> [TASK STATEMENT]:
Copy each line below without leaving any out.
____________________
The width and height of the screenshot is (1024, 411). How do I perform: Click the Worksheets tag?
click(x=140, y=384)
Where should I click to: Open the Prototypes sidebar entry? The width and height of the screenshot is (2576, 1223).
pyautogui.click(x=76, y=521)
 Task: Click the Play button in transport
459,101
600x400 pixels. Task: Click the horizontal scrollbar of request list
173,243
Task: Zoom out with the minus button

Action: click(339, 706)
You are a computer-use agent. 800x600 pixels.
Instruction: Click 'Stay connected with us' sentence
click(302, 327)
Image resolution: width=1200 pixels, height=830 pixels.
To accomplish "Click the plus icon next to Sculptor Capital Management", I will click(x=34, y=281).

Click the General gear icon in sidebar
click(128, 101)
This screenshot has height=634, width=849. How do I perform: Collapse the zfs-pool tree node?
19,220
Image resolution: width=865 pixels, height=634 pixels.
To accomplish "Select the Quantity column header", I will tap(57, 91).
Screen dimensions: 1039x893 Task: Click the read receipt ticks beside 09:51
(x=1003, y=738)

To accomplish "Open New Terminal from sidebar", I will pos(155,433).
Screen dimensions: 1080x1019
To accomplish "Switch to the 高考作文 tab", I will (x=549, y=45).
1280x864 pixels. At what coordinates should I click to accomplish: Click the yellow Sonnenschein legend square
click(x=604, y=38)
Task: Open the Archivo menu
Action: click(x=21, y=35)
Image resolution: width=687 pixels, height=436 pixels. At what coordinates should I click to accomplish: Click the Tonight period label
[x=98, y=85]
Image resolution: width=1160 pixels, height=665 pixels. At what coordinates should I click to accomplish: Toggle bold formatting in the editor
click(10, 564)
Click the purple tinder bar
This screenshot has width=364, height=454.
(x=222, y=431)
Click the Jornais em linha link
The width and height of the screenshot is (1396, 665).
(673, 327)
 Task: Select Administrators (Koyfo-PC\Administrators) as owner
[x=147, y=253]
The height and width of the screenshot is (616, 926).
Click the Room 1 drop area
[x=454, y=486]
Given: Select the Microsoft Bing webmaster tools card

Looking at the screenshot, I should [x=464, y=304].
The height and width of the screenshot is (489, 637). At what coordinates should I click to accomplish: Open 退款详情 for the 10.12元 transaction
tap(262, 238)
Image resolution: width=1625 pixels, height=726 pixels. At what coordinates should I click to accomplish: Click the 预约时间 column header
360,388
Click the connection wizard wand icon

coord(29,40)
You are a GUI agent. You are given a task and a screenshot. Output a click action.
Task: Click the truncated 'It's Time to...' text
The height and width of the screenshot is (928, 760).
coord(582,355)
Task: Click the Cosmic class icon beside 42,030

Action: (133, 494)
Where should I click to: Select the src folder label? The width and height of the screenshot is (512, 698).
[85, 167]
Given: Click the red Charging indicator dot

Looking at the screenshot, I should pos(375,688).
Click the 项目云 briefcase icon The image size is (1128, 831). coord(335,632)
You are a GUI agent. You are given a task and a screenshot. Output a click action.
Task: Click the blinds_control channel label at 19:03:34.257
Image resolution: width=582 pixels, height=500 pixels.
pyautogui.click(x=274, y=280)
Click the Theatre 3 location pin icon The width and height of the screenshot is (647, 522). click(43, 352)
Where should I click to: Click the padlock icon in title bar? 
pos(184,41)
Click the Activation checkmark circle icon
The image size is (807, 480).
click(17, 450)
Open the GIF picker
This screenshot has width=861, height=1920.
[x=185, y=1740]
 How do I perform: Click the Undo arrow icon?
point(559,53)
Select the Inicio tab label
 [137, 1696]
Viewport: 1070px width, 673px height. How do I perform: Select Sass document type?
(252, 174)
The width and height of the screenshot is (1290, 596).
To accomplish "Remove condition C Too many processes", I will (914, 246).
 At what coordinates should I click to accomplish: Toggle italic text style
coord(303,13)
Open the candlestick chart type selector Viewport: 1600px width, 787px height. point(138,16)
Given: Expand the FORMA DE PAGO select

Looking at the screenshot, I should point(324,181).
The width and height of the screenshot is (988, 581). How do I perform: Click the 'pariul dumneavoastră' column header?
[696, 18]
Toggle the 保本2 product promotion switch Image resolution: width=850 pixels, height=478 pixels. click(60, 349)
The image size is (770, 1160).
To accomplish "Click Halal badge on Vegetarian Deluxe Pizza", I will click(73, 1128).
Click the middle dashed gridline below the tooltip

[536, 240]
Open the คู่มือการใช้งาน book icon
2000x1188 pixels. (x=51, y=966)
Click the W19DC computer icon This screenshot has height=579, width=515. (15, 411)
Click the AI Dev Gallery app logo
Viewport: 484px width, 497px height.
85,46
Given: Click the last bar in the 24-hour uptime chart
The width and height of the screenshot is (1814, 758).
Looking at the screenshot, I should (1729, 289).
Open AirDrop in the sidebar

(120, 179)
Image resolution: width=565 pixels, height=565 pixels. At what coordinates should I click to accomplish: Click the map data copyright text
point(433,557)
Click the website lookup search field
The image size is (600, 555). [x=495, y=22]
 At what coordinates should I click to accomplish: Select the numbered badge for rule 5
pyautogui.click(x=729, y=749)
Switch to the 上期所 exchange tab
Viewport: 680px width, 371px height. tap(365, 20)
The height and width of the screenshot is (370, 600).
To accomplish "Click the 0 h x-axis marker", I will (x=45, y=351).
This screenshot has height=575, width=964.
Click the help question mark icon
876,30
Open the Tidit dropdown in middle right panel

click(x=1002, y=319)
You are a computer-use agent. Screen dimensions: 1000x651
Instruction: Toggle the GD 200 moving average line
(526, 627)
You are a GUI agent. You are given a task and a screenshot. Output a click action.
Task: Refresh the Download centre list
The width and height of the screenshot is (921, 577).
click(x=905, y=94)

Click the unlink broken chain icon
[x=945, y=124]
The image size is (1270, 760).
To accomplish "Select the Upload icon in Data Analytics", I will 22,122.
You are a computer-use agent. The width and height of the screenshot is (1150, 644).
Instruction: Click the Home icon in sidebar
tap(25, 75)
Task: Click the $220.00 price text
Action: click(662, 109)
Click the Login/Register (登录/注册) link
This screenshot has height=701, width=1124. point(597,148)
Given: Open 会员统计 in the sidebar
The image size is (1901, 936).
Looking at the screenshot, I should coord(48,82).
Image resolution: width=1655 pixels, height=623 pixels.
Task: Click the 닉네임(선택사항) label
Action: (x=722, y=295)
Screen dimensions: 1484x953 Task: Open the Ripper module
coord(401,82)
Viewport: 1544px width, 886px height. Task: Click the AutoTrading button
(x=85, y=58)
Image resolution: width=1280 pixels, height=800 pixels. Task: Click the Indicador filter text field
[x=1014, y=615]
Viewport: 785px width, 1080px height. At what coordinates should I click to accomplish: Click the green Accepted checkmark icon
____________________
> [SOLUTION TO THE PROBLEM]:
The width and height of the screenshot is (1024, 411). How do I perform: Click the Worksheets tag?
click(x=140, y=384)
Where should I click to: Open the Prototypes sidebar entry? The width and height of the screenshot is (2576, 1223).
pyautogui.click(x=76, y=521)
 Task: Click the Play button in transport
459,101
600x400 pixels. Task: Click the horizontal scrollbar of request list
173,243
Task: Zoom out with the minus button

Action: click(339, 706)
You are a computer-use agent. 800x600 pixels.
Instruction: Click 'Stay connected with us' sentence
click(302, 327)
Image resolution: width=1200 pixels, height=830 pixels.
To accomplish "Click the plus icon next to Sculptor Capital Management", I will click(x=34, y=281).

Click the General gear icon in sidebar
click(128, 101)
This screenshot has height=634, width=849. How do I perform: Collapse the zfs-pool tree node?
19,220
Image resolution: width=865 pixels, height=634 pixels.
To accomplish "Select the Quantity column header", I will tap(57, 91).
Screen dimensions: 1039x893 Task: Click the read receipt ticks beside 09:51
(x=1003, y=738)

To accomplish "Open New Terminal from sidebar", I will pos(155,433).
Screen dimensions: 1080x1019
To accomplish "Switch to the 高考作文 tab", I will (x=549, y=45).
1280x864 pixels. At what coordinates should I click to accomplish: Click the yellow Sonnenschein legend square
click(x=604, y=38)
Task: Open the Archivo menu
Action: click(x=21, y=35)
Image resolution: width=687 pixels, height=436 pixels. At what coordinates should I click to accomplish: Click the Tonight period label
[x=98, y=85]
Image resolution: width=1160 pixels, height=665 pixels. At what coordinates should I click to accomplish: Toggle bold formatting in the editor
click(10, 564)
Click the purple tinder bar
This screenshot has width=364, height=454.
(x=222, y=431)
Click the Jornais em linha link
The width and height of the screenshot is (1396, 665).
(673, 327)
 Task: Select Administrators (Koyfo-PC\Administrators) as owner
[x=147, y=253]
The height and width of the screenshot is (616, 926).
Click the Room 1 drop area
[x=454, y=486]
Given: Select the Microsoft Bing webmaster tools card

Looking at the screenshot, I should [x=464, y=304].
The height and width of the screenshot is (489, 637). At what coordinates should I click to accomplish: Open 退款详情 for the 10.12元 transaction
tap(262, 238)
Image resolution: width=1625 pixels, height=726 pixels. At what coordinates should I click to accomplish: Click the 预约时间 column header
360,388
Click the connection wizard wand icon

coord(29,40)
You are a GUI agent. You are given a task and a screenshot. Output a click action.
Task: Click the truncated 'It's Time to...' text
The height and width of the screenshot is (928, 760).
coord(582,355)
Task: Click the Cosmic class icon beside 42,030

Action: (133, 494)
Where should I click to: Select the src folder label? The width and height of the screenshot is (512, 698).
[85, 167]
Given: Click the red Charging indicator dot

Looking at the screenshot, I should pos(375,688).
Click the 项目云 briefcase icon The image size is (1128, 831). coord(335,632)
You are a GUI agent. You are given a task and a screenshot. Output a click action.
Task: Click the blinds_control channel label at 19:03:34.257
Image resolution: width=582 pixels, height=500 pixels.
pyautogui.click(x=274, y=280)
Click the Theatre 3 location pin icon The width and height of the screenshot is (647, 522). click(43, 352)
Where should I click to: Click the padlock icon in title bar? 
pos(184,41)
Click the Activation checkmark circle icon
The image size is (807, 480).
click(17, 450)
Open the GIF picker
This screenshot has width=861, height=1920.
[x=185, y=1740]
 How do I perform: Click the Undo arrow icon?
point(559,53)
Select the Inicio tab label
 [137, 1696]
Viewport: 1070px width, 673px height. How do I perform: Select Sass document type?
(252, 174)
The width and height of the screenshot is (1290, 596).
To accomplish "Remove condition C Too many processes", I will (914, 246).
 At what coordinates should I click to accomplish: Toggle italic text style
coord(303,13)
Open the candlestick chart type selector Viewport: 1600px width, 787px height. point(138,16)
Given: Expand the FORMA DE PAGO select

Looking at the screenshot, I should point(324,181).
The width and height of the screenshot is (988, 581). How do I perform: Click the 'pariul dumneavoastră' column header?
[696, 18]
Toggle the 保本2 product promotion switch Image resolution: width=850 pixels, height=478 pixels. click(60, 349)
The image size is (770, 1160).
To accomplish "Click Halal badge on Vegetarian Deluxe Pizza", I will click(73, 1128).
Click the middle dashed gridline below the tooltip

[536, 240]
Open the คู่มือการใช้งาน book icon
2000x1188 pixels. (x=51, y=966)
Click the W19DC computer icon This screenshot has height=579, width=515. (15, 411)
Click the AI Dev Gallery app logo
Viewport: 484px width, 497px height.
85,46
Given: Click the last bar in the 24-hour uptime chart
The width and height of the screenshot is (1814, 758).
Looking at the screenshot, I should (1729, 289).
Open AirDrop in the sidebar

(120, 179)
Image resolution: width=565 pixels, height=565 pixels. At what coordinates should I click to accomplish: Click the map data copyright text
point(433,557)
Click the website lookup search field
The image size is (600, 555). [x=495, y=22]
 At what coordinates should I click to accomplish: Select the numbered badge for rule 5
pyautogui.click(x=729, y=749)
Switch to the 上期所 exchange tab
Viewport: 680px width, 371px height. tap(365, 20)
The height and width of the screenshot is (370, 600).
To accomplish "Click the 0 h x-axis marker", I will (x=45, y=351).
This screenshot has height=575, width=964.
Click the help question mark icon
876,30
Open the Tidit dropdown in middle right panel

click(x=1002, y=319)
You are a computer-use agent. Screen dimensions: 1000x651
Instruction: Toggle the GD 200 moving average line
(526, 627)
You are a GUI agent. You are given a task and a screenshot. Output a click action.
Task: Refresh the Download centre list
The width and height of the screenshot is (921, 577).
click(x=905, y=94)

Click the unlink broken chain icon
[x=945, y=124]
The image size is (1270, 760).
To accomplish "Select the Upload icon in Data Analytics", I will 22,122.
You are a computer-use agent. The width and height of the screenshot is (1150, 644).
Instruction: Click the Home icon in sidebar
tap(25, 75)
Task: Click the $220.00 price text
Action: click(662, 109)
Click the Login/Register (登录/注册) link
This screenshot has height=701, width=1124. point(597,148)
Given: Open 会员统计 in the sidebar
The image size is (1901, 936).
Looking at the screenshot, I should coord(48,82).
Image resolution: width=1655 pixels, height=623 pixels.
Task: Click the 닉네임(선택사항) label
Action: (x=722, y=295)
Screen dimensions: 1484x953 Task: Open the Ripper module
coord(401,82)
Viewport: 1544px width, 886px height. Task: Click the AutoTrading button
(x=85, y=58)
Image resolution: width=1280 pixels, height=800 pixels. Task: Click the Indicador filter text field
[x=1014, y=615]
Viewport: 785px width, 1080px height. At what coordinates should I click to accomplish: Click the green Accepted checkmark icon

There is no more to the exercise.